→ To do:
In the data that follows, find the line with "Task: Open the Learn more link"; transcribe it, every later line up to the one with "Click the disabled", and that line as well, exactly and with no others.
Top of Recorded data
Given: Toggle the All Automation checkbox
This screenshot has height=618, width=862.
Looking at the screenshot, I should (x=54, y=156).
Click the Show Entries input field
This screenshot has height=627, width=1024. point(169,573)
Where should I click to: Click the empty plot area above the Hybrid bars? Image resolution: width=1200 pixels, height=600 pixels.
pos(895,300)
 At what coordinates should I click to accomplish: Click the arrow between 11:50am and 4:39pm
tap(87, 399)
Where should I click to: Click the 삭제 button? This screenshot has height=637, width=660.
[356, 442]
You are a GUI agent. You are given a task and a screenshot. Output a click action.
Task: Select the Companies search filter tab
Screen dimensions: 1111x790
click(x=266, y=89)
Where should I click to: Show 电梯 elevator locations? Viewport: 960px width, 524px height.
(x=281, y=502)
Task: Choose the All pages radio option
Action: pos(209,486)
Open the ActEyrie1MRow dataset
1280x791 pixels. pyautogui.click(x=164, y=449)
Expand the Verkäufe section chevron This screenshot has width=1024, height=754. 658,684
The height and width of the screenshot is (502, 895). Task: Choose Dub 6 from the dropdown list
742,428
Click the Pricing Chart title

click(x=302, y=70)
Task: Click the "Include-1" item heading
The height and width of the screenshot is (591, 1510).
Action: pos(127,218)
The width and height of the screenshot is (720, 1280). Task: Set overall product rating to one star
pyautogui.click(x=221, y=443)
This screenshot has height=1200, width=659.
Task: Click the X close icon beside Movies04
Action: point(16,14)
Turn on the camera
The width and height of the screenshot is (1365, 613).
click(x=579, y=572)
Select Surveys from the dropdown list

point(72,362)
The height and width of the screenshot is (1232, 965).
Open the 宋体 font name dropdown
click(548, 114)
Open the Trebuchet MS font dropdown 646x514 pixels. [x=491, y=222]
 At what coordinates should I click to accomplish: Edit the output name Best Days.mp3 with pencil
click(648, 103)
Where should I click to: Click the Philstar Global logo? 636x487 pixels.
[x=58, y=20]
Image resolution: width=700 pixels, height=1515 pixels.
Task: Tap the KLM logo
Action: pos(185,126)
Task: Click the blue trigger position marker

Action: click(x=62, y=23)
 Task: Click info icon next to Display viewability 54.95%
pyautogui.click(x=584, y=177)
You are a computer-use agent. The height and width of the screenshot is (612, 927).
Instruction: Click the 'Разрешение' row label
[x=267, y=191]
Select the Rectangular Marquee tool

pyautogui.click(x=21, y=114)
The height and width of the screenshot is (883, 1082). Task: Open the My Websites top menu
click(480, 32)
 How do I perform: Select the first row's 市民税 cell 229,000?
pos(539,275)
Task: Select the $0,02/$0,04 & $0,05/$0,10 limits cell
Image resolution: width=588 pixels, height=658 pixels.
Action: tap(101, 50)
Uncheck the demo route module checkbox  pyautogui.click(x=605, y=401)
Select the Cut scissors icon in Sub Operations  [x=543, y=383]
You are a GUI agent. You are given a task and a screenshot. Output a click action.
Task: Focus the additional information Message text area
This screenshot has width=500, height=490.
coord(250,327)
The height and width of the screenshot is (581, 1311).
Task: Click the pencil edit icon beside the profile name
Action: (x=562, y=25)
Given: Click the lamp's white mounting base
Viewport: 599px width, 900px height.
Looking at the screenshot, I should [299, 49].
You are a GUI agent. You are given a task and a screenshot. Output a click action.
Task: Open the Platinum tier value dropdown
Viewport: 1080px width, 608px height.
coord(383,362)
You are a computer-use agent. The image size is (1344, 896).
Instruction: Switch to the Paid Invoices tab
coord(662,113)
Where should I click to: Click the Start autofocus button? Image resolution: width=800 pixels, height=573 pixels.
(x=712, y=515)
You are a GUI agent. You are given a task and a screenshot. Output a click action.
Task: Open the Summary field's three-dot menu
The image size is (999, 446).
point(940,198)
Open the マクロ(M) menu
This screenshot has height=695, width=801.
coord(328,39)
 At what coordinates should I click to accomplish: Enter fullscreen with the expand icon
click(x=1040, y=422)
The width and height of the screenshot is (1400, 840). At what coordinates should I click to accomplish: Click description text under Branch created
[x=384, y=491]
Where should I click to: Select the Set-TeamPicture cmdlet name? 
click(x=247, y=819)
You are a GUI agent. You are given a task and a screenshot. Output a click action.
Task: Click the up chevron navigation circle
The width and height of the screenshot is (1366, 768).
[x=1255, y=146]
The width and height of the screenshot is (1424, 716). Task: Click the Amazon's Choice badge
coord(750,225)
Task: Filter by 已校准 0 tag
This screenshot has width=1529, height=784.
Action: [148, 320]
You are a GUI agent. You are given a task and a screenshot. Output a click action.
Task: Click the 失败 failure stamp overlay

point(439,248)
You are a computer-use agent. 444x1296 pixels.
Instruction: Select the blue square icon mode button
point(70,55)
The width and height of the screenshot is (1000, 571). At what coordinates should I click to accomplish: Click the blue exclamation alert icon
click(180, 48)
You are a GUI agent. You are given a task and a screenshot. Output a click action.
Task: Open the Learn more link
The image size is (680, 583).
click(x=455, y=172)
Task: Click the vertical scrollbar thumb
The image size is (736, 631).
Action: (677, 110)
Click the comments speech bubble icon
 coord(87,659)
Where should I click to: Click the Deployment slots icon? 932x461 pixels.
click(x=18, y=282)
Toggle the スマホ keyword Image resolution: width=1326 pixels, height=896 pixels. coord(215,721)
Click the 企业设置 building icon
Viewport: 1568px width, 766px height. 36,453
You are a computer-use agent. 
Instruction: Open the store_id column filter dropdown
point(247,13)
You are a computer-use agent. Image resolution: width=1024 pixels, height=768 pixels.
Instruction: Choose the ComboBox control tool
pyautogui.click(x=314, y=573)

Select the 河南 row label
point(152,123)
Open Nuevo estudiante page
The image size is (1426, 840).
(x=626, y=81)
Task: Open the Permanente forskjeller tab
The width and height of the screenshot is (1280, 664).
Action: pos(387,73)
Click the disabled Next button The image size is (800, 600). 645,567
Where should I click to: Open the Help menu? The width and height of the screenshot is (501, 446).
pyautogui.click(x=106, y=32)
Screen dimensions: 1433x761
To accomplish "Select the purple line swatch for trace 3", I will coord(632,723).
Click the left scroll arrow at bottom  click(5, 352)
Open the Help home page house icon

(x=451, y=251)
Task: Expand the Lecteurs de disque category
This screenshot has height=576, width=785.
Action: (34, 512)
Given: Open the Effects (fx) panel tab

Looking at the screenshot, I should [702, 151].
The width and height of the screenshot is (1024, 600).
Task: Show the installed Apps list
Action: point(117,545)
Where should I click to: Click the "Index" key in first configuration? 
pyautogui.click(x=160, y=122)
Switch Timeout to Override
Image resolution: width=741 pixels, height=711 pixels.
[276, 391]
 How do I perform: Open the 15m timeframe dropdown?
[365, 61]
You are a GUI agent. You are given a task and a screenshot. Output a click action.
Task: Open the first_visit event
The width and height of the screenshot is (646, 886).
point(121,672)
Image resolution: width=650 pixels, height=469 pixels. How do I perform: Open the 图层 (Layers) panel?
Bottom of Recorded data
→ Exercise response:
Task: Open the Learn more link
The image size is (680, 583).
click(x=455, y=172)
Task: Click the vertical scrollbar thumb
The image size is (736, 631).
Action: (677, 110)
Click the comments speech bubble icon
 coord(87,659)
Where should I click to: Click the Deployment slots icon? 932x461 pixels.
click(x=18, y=282)
Toggle the スマホ keyword Image resolution: width=1326 pixels, height=896 pixels. coord(215,721)
Click the 企业设置 building icon
Viewport: 1568px width, 766px height. 36,453
You are a computer-use agent. 
Instruction: Open the store_id column filter dropdown
point(247,13)
You are a computer-use agent. Image resolution: width=1024 pixels, height=768 pixels.
Instruction: Choose the ComboBox control tool
pyautogui.click(x=314, y=573)

Select the 河南 row label
point(152,123)
Open Nuevo estudiante page
The image size is (1426, 840).
(x=626, y=81)
Task: Open the Permanente forskjeller tab
The width and height of the screenshot is (1280, 664).
Action: pos(387,73)
Click the disabled Next button The image size is (800, 600). 645,567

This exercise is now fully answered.